Root function where g(x) = g(x + d) = 0

[guibou]

Hello.

General problem

In the sundial documentation, at least for IDA, it is noted that the root finding logic will generate an error if after finding a root such as g(x) = 0, sundials will try g(x + d) (where d is small) and if it is equal to 0 too, it will fail to ensure that at any point in time we know from which side of the root we are.

The documentation for IDASolve, https://sundials.readthedocs.io/en/latest/ida/Usage/index.html#c.IDASolve, states that it will return IDA_ILL_INPUT in this context.

What is the recommended way to handle such a case?

My context

I'm solving arbitrary problems: users provides a set of ode / algebraic rules, and my program use sundial to solve that.

The ode provided by the user may contain discontinuities (e.g. dx / dt = if g > 20 then y else z). In order to not miss some possibly important discontinuities, we use root finding in order to detect the discontinuity, stop the solver, change the relevant values, restart. Without this, we can miss important / short phenomenums. For example if we have dx/dt = if t > 20 and t < 20.1 then 10000 else 0 we expect an important change of x, however a step larger than 0.1 may miss it.

The root function are not provided by the user, we extract them from the different equations of the problem. For the two previous examples, we introduce roots functions r such as r_0 = g - 20 = 0, r_1 = t - 20 = 0 and r_2 = t - 20.1 = 0 as root functions and stop the solver accordingly.

Unfortunately, we can generate functions for which r(x) = r(x + d) = 0, this is a bit out of our hand (e.g. because it depends on user input) and until now I had not been able to find a robust solution.

Robust solution

The only idea I do have right now is to store in user data a context about the root value and sign and when the root function is called and a 0 is found, lookup in the context to see if a 0 was found previously at a close distance, and if yes, instead of returning a 0, return a small value of a different sign than the value observed in previous calls on the left of the current timepoint. This is impressively ugly.

Not robust solution, detecting IDASolve fail and ignoring the problem

So right now my only solution is to handle the problem when it arise, e.g. when IDASolve fails with IDA_ILL_INPUT.

I hence do have multiples questions:

a) When this happen, how do I detect that I'm in this context? I can get the error message and hope it matchs Root found at and very near, but that's not robust.
b) Am I guaranteed to be stopped at the root location? The documentation states that the value of tret is the farthest point reached during the integration.
c) How do I detect which condition is 0? IDAGetRootInfo tells me which function had changed sign or are ==0, but how can I detect which one have triggered the error? Is the result of IDAGetRootInfo even guranteed to be relevant?
d) Once I detected that I may be in a weird state, I may decide to restart the solver. If I restart it at the current time, I suppose it will fail (because the root function is =0, so it does not know how to initialize it). A hack could be to advance by a small amount and hope for the best. I may also disable the root function which are problematic, but I would want to reenable them as soon as possible.

Of course I can experiment with sundials to get most of the answer to these questions, but it will be implementation based and may not be robust, hence why I asking theses questions here.

In summary, do you have any suggestion to handle this very specific case?

Thank you.

[guibou]

Ping @eltix (because you work in the same company, so you may be interested ;)

[guibou]

For the record, I think I found a way to avoid the 0 value while keeping the same root properties.

The idea is that we could introduce:

g'(x) = if
   g(x) != 0 then g(x)

• _Exercise tasks_
**A)** In the SUNDIALS root-finding thread, do these statements agree with the text? (i) The users of the program supply the root functions. (ii) The IDASolve documentation says it returns IDA_ILL_INPUT in this situation. (iii) The writer considers the idea of storing root value and sign in user data a clean solution. For each, answer yes or no and quote the deciding words.
**B)** According to the SUNDIALS root-finding thread, what does the documentation say the value of tret is?
**C)** Write the next part of the SUNDIALS root-finding thread, picking up right after its final line.

• _Material shown_
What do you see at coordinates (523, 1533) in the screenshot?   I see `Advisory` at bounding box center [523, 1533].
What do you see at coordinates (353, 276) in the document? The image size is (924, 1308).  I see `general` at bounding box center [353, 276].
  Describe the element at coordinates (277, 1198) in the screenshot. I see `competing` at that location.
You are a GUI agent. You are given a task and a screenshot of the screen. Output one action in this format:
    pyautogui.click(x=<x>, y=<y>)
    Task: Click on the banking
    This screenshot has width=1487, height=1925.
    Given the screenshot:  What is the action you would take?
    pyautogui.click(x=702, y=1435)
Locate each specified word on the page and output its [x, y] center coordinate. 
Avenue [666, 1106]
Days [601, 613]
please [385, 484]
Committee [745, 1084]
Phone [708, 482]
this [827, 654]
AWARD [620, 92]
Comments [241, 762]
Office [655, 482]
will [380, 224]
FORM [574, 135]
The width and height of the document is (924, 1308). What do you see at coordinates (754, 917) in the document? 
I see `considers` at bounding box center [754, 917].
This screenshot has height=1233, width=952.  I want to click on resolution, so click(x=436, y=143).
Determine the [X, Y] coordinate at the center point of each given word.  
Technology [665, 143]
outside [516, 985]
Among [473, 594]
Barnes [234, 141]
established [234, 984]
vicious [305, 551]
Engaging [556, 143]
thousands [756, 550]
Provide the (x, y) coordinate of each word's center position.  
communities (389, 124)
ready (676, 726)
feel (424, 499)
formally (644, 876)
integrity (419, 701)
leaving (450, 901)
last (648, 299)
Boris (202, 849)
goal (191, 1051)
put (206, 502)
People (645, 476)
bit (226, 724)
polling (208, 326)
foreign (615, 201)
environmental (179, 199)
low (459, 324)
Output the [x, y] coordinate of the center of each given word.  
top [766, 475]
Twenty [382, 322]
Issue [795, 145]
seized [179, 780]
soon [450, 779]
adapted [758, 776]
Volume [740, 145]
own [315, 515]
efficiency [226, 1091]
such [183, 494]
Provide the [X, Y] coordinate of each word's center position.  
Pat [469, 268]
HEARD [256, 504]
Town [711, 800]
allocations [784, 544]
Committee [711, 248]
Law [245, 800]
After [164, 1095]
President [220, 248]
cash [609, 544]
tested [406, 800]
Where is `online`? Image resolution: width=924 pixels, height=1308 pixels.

• _Final answers_
**A)**
(i) No: "The root function are not provided by the user, we extract them from the different equations of the problem."
(ii) Yes: "states that it will return IDA_ILL_INPUT in this context."
(iii) No: "This is impressively ugly."

**B)** The farthest point reached during the integration.

**C)**
   else small_epsilon # See note about the sign

Details need to be checked for numerical accuracy, but the idea is that we map g(x) to a function which is exactly the same BUT for the 0 value which is remove and replaced by the smallest non zero value.

Note that it means that the function is never 0, which does seem to contradicte the idea of "root finding". However, for sundials, we only care about a change of sign and this function behaves exactly like the previous one with respect to the sign except on 0 where anyway, the notion of sign is open to debate.

Negative/positive zero

A small digression about the sign. In IEEE float, the zero do have a sign and actually I'm wondering if this property could not be used to remove the special case described here. If we take the sign of the 0 into account, our equation always have an explicit sign change and hence being stuck in a context where we don't know the sign of the previous timepoint is now impossible. However it would render the root detection of function which does not change sign (but do have a perfect 0) a bit more unreliable (e.g. a positive function with a 0 value won't be considered as sign changing, when a negative function where the computed 0 is not strictly a negative 0 would see its sign change).

Small epsilon

The sign of the small epsilon is important to ensure that the root finding algorithm actually triggers immediately and not after a small delay.

For example, if you want to trigger an event when x > 10. The solution is to look for the root of x - 10. This function is negative when x < 10, positive when x > 10 and ==0 when x==10.

Let's assume that the epsilon is positive:

If we start with x < 10, the function is hence negative. When x == 10, x - 10 gives 0 + epsilon which is >0 hence the root is detected exactly at the right time where x == 10, however we were looking for x strictly above 10.

Let's assume that the epsilon is negative:

If we start with x < 10, the function is hence negative. When x == 10, x-10 gives 0 - epsilon which is <0, hence the root is not detected when x == 10. The solver may go a step further when x = 10.000000001, where x - 10 is now positive, detecting the root.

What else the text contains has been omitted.